Once the line containing "Image resolution: width=1024" is found in the entries below, restate it and each following line word for word, stopping after the line containing "Click the separator".
.....
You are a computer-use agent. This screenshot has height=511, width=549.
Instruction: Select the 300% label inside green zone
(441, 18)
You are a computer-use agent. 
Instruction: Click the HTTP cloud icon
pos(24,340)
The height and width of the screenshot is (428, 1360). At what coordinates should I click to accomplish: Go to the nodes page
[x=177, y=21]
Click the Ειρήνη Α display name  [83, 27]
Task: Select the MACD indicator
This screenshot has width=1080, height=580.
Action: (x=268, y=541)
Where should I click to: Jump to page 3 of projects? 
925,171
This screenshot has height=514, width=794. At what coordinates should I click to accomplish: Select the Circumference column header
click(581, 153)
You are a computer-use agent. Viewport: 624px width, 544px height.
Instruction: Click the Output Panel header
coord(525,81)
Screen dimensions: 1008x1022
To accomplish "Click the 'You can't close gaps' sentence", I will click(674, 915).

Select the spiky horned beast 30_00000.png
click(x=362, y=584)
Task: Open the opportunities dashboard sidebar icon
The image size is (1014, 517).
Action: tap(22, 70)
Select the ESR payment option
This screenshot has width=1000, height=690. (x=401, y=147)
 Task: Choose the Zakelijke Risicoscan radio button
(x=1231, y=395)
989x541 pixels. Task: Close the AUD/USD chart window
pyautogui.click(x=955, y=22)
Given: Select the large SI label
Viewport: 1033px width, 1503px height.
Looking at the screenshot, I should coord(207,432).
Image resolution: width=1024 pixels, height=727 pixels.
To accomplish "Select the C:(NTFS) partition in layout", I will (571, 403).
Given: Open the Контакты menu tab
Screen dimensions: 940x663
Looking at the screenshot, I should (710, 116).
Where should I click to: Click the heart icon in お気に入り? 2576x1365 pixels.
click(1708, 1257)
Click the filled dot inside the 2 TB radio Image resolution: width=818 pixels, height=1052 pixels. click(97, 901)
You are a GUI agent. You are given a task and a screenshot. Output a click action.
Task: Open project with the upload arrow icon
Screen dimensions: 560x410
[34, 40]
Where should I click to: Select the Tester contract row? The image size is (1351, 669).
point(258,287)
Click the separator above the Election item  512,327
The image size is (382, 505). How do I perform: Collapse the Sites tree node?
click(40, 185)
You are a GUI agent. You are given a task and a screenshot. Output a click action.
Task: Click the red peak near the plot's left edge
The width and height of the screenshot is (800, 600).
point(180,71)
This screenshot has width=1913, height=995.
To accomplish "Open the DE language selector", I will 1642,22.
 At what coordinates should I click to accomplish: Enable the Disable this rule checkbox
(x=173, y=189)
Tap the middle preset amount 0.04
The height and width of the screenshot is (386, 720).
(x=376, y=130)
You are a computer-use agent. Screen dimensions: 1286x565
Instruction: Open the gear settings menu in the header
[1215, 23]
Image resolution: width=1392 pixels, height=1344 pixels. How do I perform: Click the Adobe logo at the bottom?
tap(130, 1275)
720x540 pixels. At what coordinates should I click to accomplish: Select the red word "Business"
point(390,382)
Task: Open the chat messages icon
.....
> **SOLVED EXERCISE**
Image resolution: width=1024 pixels, height=727 pixels.
To accomplish "Select the C:(NTFS) partition in layout", I will (571, 403).
Given: Open the Контакты menu tab
Screen dimensions: 940x663
Looking at the screenshot, I should (710, 116).
Where should I click to: Click the heart icon in お気に入り? 2576x1365 pixels.
click(1708, 1257)
Click the filled dot inside the 2 TB radio Image resolution: width=818 pixels, height=1052 pixels. click(97, 901)
You are a GUI agent. You are given a task and a screenshot. Output a click action.
Task: Open project with the upload arrow icon
Screen dimensions: 560x410
[34, 40]
Where should I click to: Select the Tester contract row? The image size is (1351, 669).
point(258,287)
Click the separator above the Election item  512,327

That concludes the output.